>>>>>

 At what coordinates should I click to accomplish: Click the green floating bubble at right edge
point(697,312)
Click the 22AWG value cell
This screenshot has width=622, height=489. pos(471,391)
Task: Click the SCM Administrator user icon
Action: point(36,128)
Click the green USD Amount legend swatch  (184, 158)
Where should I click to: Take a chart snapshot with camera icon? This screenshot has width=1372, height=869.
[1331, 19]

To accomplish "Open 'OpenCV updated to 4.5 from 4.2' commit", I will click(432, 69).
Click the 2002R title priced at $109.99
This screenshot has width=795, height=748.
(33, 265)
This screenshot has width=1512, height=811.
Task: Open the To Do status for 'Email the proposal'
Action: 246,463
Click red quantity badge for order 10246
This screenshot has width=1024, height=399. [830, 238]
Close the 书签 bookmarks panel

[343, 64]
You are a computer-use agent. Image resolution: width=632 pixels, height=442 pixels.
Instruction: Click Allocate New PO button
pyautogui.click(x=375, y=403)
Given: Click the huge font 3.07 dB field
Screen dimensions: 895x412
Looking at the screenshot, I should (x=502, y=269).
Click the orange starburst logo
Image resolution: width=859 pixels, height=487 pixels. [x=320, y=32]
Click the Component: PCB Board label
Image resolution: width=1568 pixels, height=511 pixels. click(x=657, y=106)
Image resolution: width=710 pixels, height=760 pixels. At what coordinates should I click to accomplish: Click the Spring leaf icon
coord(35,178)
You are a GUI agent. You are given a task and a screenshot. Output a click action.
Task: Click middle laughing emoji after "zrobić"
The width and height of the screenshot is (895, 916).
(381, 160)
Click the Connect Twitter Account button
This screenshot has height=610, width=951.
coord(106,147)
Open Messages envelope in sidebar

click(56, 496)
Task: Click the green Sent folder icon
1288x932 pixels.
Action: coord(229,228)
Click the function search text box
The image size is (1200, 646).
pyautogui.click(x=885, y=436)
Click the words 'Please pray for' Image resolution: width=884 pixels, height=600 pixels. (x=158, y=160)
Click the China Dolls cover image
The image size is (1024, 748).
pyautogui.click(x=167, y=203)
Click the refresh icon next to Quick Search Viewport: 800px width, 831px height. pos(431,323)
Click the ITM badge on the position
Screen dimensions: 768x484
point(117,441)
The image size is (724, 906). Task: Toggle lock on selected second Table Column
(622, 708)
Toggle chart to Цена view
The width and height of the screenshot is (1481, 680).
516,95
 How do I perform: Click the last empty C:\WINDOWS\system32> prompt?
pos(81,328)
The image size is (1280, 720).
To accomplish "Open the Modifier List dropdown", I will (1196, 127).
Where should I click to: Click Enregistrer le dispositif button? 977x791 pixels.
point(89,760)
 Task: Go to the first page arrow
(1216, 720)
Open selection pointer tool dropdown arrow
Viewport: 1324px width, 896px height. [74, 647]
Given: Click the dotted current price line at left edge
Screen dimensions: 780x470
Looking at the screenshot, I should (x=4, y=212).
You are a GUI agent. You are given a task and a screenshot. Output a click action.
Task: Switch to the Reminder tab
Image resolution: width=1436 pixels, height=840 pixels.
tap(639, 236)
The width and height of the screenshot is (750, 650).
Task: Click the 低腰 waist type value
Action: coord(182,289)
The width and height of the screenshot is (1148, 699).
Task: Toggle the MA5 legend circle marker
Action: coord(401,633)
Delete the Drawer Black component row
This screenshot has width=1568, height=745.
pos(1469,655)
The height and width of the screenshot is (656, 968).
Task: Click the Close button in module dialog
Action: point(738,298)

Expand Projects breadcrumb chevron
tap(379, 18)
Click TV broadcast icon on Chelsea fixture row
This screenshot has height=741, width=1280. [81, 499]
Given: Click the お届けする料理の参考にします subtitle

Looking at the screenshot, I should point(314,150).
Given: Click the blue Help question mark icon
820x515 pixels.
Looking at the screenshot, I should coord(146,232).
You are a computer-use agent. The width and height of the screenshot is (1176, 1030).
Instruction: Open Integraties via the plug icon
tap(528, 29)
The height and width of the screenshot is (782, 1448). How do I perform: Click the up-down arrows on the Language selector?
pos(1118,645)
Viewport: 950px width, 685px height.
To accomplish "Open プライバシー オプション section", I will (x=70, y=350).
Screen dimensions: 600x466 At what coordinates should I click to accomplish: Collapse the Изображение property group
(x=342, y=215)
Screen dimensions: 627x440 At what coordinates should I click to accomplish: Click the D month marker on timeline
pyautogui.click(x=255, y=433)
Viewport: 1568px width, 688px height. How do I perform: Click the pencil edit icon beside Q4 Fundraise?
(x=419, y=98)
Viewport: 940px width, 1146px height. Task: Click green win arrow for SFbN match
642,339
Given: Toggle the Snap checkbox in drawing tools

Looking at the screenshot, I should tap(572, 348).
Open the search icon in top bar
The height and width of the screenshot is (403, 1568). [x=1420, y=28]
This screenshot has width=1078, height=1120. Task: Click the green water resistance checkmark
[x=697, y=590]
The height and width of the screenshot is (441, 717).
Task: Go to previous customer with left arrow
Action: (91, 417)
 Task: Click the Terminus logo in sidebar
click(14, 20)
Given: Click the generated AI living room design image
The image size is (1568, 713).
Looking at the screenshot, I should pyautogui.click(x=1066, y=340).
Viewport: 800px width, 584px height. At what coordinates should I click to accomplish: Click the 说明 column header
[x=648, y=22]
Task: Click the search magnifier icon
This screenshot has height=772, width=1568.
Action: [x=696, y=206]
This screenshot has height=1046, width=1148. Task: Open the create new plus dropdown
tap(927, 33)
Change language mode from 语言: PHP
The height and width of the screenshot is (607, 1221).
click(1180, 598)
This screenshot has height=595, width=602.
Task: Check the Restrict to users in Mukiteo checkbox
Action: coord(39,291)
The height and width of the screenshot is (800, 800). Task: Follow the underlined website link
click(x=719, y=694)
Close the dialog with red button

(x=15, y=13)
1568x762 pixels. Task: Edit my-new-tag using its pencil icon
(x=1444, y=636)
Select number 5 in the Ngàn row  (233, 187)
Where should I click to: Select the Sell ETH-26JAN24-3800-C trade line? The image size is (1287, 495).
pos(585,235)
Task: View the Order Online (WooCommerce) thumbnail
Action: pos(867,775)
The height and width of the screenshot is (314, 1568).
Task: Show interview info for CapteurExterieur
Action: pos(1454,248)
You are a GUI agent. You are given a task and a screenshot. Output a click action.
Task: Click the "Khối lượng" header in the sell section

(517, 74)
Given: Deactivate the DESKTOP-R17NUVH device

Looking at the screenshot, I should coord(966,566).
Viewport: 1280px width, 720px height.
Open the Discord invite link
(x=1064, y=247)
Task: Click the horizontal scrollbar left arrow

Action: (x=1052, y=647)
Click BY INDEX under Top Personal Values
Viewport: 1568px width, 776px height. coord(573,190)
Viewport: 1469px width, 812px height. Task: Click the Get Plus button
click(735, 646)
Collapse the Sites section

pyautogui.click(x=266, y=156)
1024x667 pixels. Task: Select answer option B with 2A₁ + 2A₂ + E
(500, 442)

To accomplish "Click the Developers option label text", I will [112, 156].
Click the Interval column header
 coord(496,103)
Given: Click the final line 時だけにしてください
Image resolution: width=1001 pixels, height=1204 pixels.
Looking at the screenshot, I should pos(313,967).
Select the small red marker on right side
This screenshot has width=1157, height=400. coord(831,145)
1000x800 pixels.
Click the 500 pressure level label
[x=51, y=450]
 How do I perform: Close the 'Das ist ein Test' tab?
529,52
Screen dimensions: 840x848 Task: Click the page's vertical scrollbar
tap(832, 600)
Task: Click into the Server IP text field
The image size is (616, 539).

<<<<<

## TASK INSTRUCTIONS
An exact transcript of all the records is the expected result.

## RESPONSE
 At what coordinates should I click to accomplish: Click the green floating bubble at right edge
point(697,312)
Click the 22AWG value cell
This screenshot has width=622, height=489. pos(471,391)
Task: Click the SCM Administrator user icon
Action: point(36,128)
Click the green USD Amount legend swatch  (184, 158)
Where should I click to: Take a chart snapshot with camera icon? This screenshot has width=1372, height=869.
[1331, 19]

To accomplish "Open 'OpenCV updated to 4.5 from 4.2' commit", I will click(432, 69).
Click the 2002R title priced at $109.99
This screenshot has width=795, height=748.
(33, 265)
This screenshot has width=1512, height=811.
Task: Open the To Do status for 'Email the proposal'
Action: 246,463
Click red quantity badge for order 10246
This screenshot has width=1024, height=399. [830, 238]
Close the 书签 bookmarks panel

[343, 64]
You are a computer-use agent. Image resolution: width=632 pixels, height=442 pixels.
Instruction: Click Allocate New PO button
pyautogui.click(x=375, y=403)
Given: Click the huge font 3.07 dB field
Screen dimensions: 895x412
Looking at the screenshot, I should (x=502, y=269).
Click the orange starburst logo
Image resolution: width=859 pixels, height=487 pixels. [x=320, y=32]
Click the Component: PCB Board label
Image resolution: width=1568 pixels, height=511 pixels. click(x=657, y=106)
Image resolution: width=710 pixels, height=760 pixels. At what coordinates should I click to accomplish: Click the Spring leaf icon
coord(35,178)
You are a GUI agent. You are given a task and a screenshot. Output a click action.
Task: Click middle laughing emoji after "zrobić"
The width and height of the screenshot is (895, 916).
(381, 160)
Click the Connect Twitter Account button
This screenshot has height=610, width=951.
coord(106,147)
Open Messages envelope in sidebar

click(56, 496)
Task: Click the green Sent folder icon
1288x932 pixels.
Action: coord(229,228)
Click the function search text box
The image size is (1200, 646).
pyautogui.click(x=885, y=436)
Click the words 'Please pray for' Image resolution: width=884 pixels, height=600 pixels. (x=158, y=160)
Click the China Dolls cover image
The image size is (1024, 748).
pyautogui.click(x=167, y=203)
Click the refresh icon next to Quick Search Viewport: 800px width, 831px height. pos(431,323)
Click the ITM badge on the position
Screen dimensions: 768x484
point(117,441)
The image size is (724, 906). Task: Toggle lock on selected second Table Column
(622, 708)
Toggle chart to Цена view
The width and height of the screenshot is (1481, 680).
516,95
 How do I perform: Click the last empty C:\WINDOWS\system32> prompt?
pos(81,328)
The image size is (1280, 720).
To accomplish "Open the Modifier List dropdown", I will (1196, 127).
Where should I click to: Click Enregistrer le dispositif button? 977x791 pixels.
point(89,760)
 Task: Go to the first page arrow
(1216, 720)
Open selection pointer tool dropdown arrow
Viewport: 1324px width, 896px height. [74, 647]
Given: Click the dotted current price line at left edge
Screen dimensions: 780x470
Looking at the screenshot, I should (x=4, y=212).
You are a GUI agent. You are given a task and a screenshot. Output a click action.
Task: Switch to the Reminder tab
Image resolution: width=1436 pixels, height=840 pixels.
tap(639, 236)
The width and height of the screenshot is (750, 650).
Task: Click the 低腰 waist type value
Action: coord(182,289)
The width and height of the screenshot is (1148, 699).
Task: Toggle the MA5 legend circle marker
Action: coord(401,633)
Delete the Drawer Black component row
This screenshot has width=1568, height=745.
pos(1469,655)
The height and width of the screenshot is (656, 968).
Task: Click the Close button in module dialog
Action: point(738,298)

Expand Projects breadcrumb chevron
tap(379, 18)
Click TV broadcast icon on Chelsea fixture row
This screenshot has height=741, width=1280. [81, 499]
Given: Click the お届けする料理の参考にします subtitle

Looking at the screenshot, I should point(314,150).
Given: Click the blue Help question mark icon
820x515 pixels.
Looking at the screenshot, I should coord(146,232).
You are a computer-use agent. The width and height of the screenshot is (1176, 1030).
Instruction: Open Integraties via the plug icon
tap(528, 29)
The height and width of the screenshot is (782, 1448). How do I perform: Click the up-down arrows on the Language selector?
pos(1118,645)
Viewport: 950px width, 685px height.
To accomplish "Open プライバシー オプション section", I will (x=70, y=350).
Screen dimensions: 600x466 At what coordinates should I click to accomplish: Collapse the Изображение property group
(x=342, y=215)
Screen dimensions: 627x440 At what coordinates should I click to accomplish: Click the D month marker on timeline
pyautogui.click(x=255, y=433)
Viewport: 1568px width, 688px height. How do I perform: Click the pencil edit icon beside Q4 Fundraise?
(x=419, y=98)
Viewport: 940px width, 1146px height. Task: Click green win arrow for SFbN match
642,339
Given: Toggle the Snap checkbox in drawing tools

Looking at the screenshot, I should tap(572, 348).
Open the search icon in top bar
The height and width of the screenshot is (403, 1568). [x=1420, y=28]
This screenshot has width=1078, height=1120. Task: Click the green water resistance checkmark
[x=697, y=590]
The height and width of the screenshot is (441, 717).
Task: Go to previous customer with left arrow
Action: (91, 417)
 Task: Click the Terminus logo in sidebar
click(14, 20)
Given: Click the generated AI living room design image
The image size is (1568, 713).
Looking at the screenshot, I should pyautogui.click(x=1066, y=340).
Viewport: 800px width, 584px height. At what coordinates should I click to accomplish: Click the 说明 column header
[x=648, y=22]
Task: Click the search magnifier icon
This screenshot has height=772, width=1568.
Action: [x=696, y=206]
This screenshot has height=1046, width=1148. Task: Open the create new plus dropdown
tap(927, 33)
Change language mode from 语言: PHP
The height and width of the screenshot is (607, 1221).
click(1180, 598)
This screenshot has height=595, width=602.
Task: Check the Restrict to users in Mukiteo checkbox
Action: coord(39,291)
The height and width of the screenshot is (800, 800). Task: Follow the underlined website link
click(x=719, y=694)
Close the dialog with red button

(x=15, y=13)
1568x762 pixels. Task: Edit my-new-tag using its pencil icon
(x=1444, y=636)
Select number 5 in the Ngàn row  (233, 187)
Where should I click to: Select the Sell ETH-26JAN24-3800-C trade line? The image size is (1287, 495).
pos(585,235)
Task: View the Order Online (WooCommerce) thumbnail
Action: pos(867,775)
The height and width of the screenshot is (314, 1568).
Task: Show interview info for CapteurExterieur
Action: pos(1454,248)
You are a GUI agent. You are given a task and a screenshot. Output a click action.
Task: Click the "Khối lượng" header in the sell section

(517, 74)
Given: Deactivate the DESKTOP-R17NUVH device

Looking at the screenshot, I should coord(966,566).
Viewport: 1280px width, 720px height.
Open the Discord invite link
(x=1064, y=247)
Task: Click the horizontal scrollbar left arrow

Action: (x=1052, y=647)
Click BY INDEX under Top Personal Values
Viewport: 1568px width, 776px height. coord(573,190)
Viewport: 1469px width, 812px height. Task: Click the Get Plus button
click(735, 646)
Collapse the Sites section

pyautogui.click(x=266, y=156)
1024x667 pixels. Task: Select answer option B with 2A₁ + 2A₂ + E
(500, 442)

To accomplish "Click the Developers option label text", I will [112, 156].
Click the Interval column header
 coord(496,103)
Given: Click the final line 時だけにしてください
Image resolution: width=1001 pixels, height=1204 pixels.
Looking at the screenshot, I should pos(313,967).
Select the small red marker on right side
This screenshot has width=1157, height=400. coord(831,145)
1000x800 pixels.
Click the 500 pressure level label
[x=51, y=450]
 How do I perform: Close the 'Das ist ein Test' tab?
529,52
Screen dimensions: 840x848 Task: Click the page's vertical scrollbar
tap(832, 600)
Task: Click into the Server IP text field
The image size is (616, 539).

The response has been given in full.